Selected extract =
____
An Appeal from the District Court of Love County: W.J. Monroe, Judge.

Bobby Merril Berry was convicted of the crime of attempted burglary, second degree, and appeals. Affirmed.

J.B. Champion, Jr., Ardmore, for plaintiff in error.

Mac Q. Williamson, Atty. Gen., Sam H. Lattimore, Asst. Atty. Gen., E.C. Nelson, County Atty., Love County, Marietta, for defendant in error.

NIX, Presiding Judge.

¶1 Plaintiff in error, Bobby Merril Berry, hereinafter referred to as the defendant, was charged by information in the district court of Love County with the crime of attempted second degree burglary, was tried before a jury who found defendant guilty and assessed his punishment at one year in the state penitentiary.

¶2 Judgment and sentence was rendered on October 4, 1960. October 12, 1960, defendant was given an extension of time to make and serve case made. This time was extended by subsequent order dated December 7, 1960 whereby said time was extended to the 9th day of February, 1961. This was the last extension granted and the time expired on February 9, 1961. The record was not served upon the county attorney until February 23, 1961, which was after the time granted by the court had expired and was therefore too late.

¶3 On May 29, 1961, the attorney general filed his motion to strike case made and with this conclusion the court agrees. The only way to avoid the limitations prescribed in Title 12 Okl.St.Ann. § 958:

"The case so made, or copy thereof, shall, within fifteen days after the judgment or order is rendered, be served upon the opposite party or his attorney * * * it shall be a sufficient service of the case-made in such case, when it, together with a copy thereof, is filed in the office of the clerk of the trial court within the time allowed by law, or order of court extending the time".

is by an order extending said time by the trial court. In the instant case the time was extended, and expired without additional extension. After said expiration, the trial court was without authority to render an order extending the time further in absence of notice to the adverse party and a hearing thereon as prescribed by 12 Okl. St.Ann. § 962.
____
Directives =
[1] Reproduce the part of the court opinion starting at "An Appeal from" and ending at "defendant in error.".
[2] Answer these questions about the court opinion:
(a) What punishment did the jury assess for the defendant?
(b) On what date was the record served upon the county attorney?
(c) On what date did the attorney general file the motion to strike case made?
[3] How would the court opinion go on? Write its next part, continuing from the point where it stops.
The data after this point comes from a different source than the court opinion.

Recorded information =
____
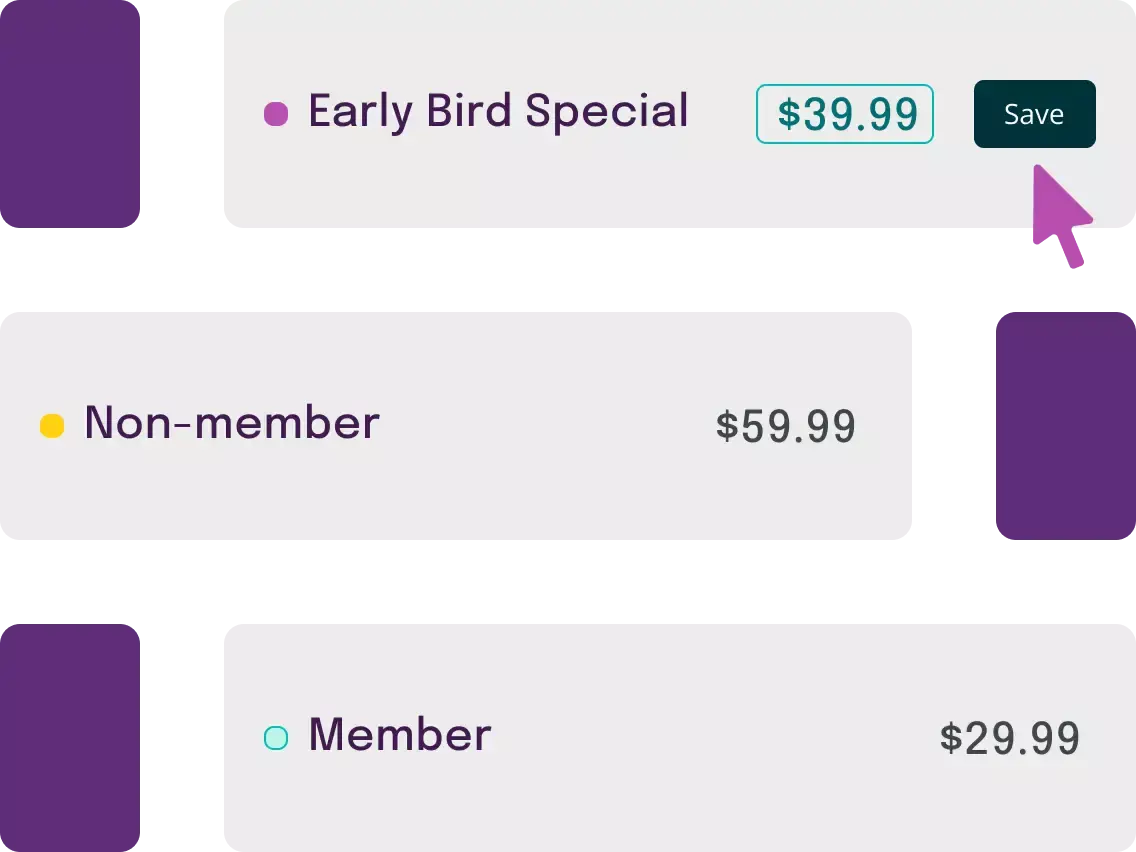
Task: Click empty space in the Early Bird Special card
Action: [500, 190]
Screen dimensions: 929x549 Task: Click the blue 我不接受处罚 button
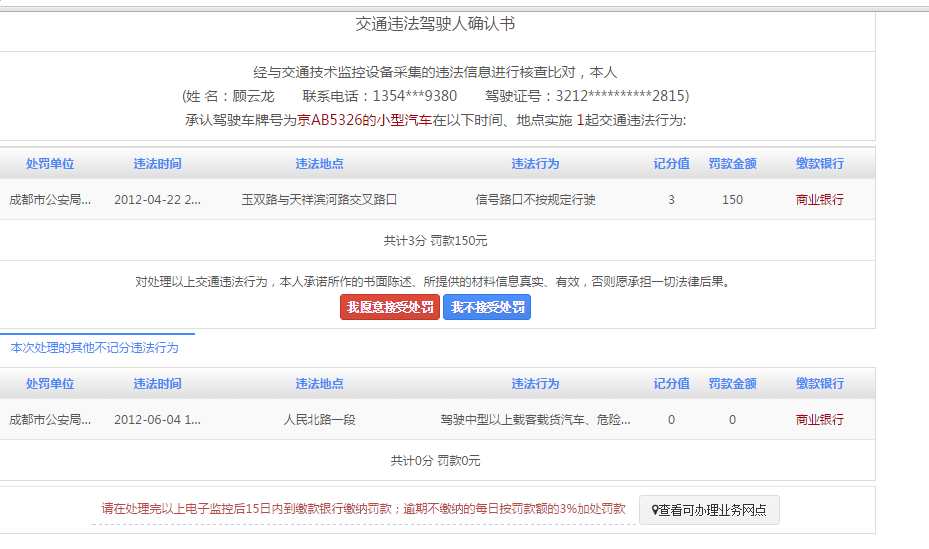tap(487, 307)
____
Answer list =
[1]
An Appeal from the District Court of Love County: W.J. Monroe, Judge.

Bobby Merril Berry was convicted of the crime of attempted burglary, second degree, and appeals. Affirmed.

J.B. Champion, Jr., Ardmore, for plaintiff in error.

Mac Q. Williamson, Atty. Gen., Sam H. Lattimore, Asst. Atty. Gen., E.C. Nelson, County Atty., Love County, Marietta, for defendant in error.

[2]
(a) One year in the state penitentiary.
(b) February 23, 1961.
(c) May 29, 1961.

[3]
In the case of Cherry v. State, 61 Okl.Cr. 376, 69 P.2d 407, there are two methods of appeal, and citing the statutes they are:

"Two methods of appeal are provided for: (1) By filing a petition in error with certified case-made attached thereto; (2) By filing petition in error with duly certified transcript of the record attached thereto. If the first method is pursued, and for any reason the case-made is fatally defective, the appeal will be considered upon the transcript provided it is properly certified by the clerk."

Hodges v. State, 38 Okl.Cr. 259, 259 P. 1056, states:

"An appeal by transcript of a criminal case brings before this court only the `record proper,' which consists of the following papers: First. The indictment and a copy of the minutes of the plea or demurrer. Second. A copy of the minutes of the trial. Third. The charges given or refused, and the indorsements, if any, thereon. Fourth. A copy of the judgment. Section 2777, Comp.St. 1921."

¶4 The record herein is so properly certified.

¶5 This case was set for oral argument on June 14, 1961. No counsel appeared and no briefs were filed. This Court has held in numerous cases that when no counsel appears on behalf of defendant and no briefs are filed, Court of Criminal Appeals will examine pleadings, instructions of court, exceptions taken thereto, and judgment and sentence, and if no prejudicial error appears, it will affirm the judgment.

¶6 After an examination of the record, we find that the information is sufficient to charge the offense of attempted second degree burglary, the evidence is sufficient to support the judgment and sentence, and the court properly instructed the jury.

¶7 From the record, it appearing that there is no fundamental error and that defendant had a fair and impartial trial, the judgment of the lower court is affirmed

BRETT and BUSSEY, JJ., concur.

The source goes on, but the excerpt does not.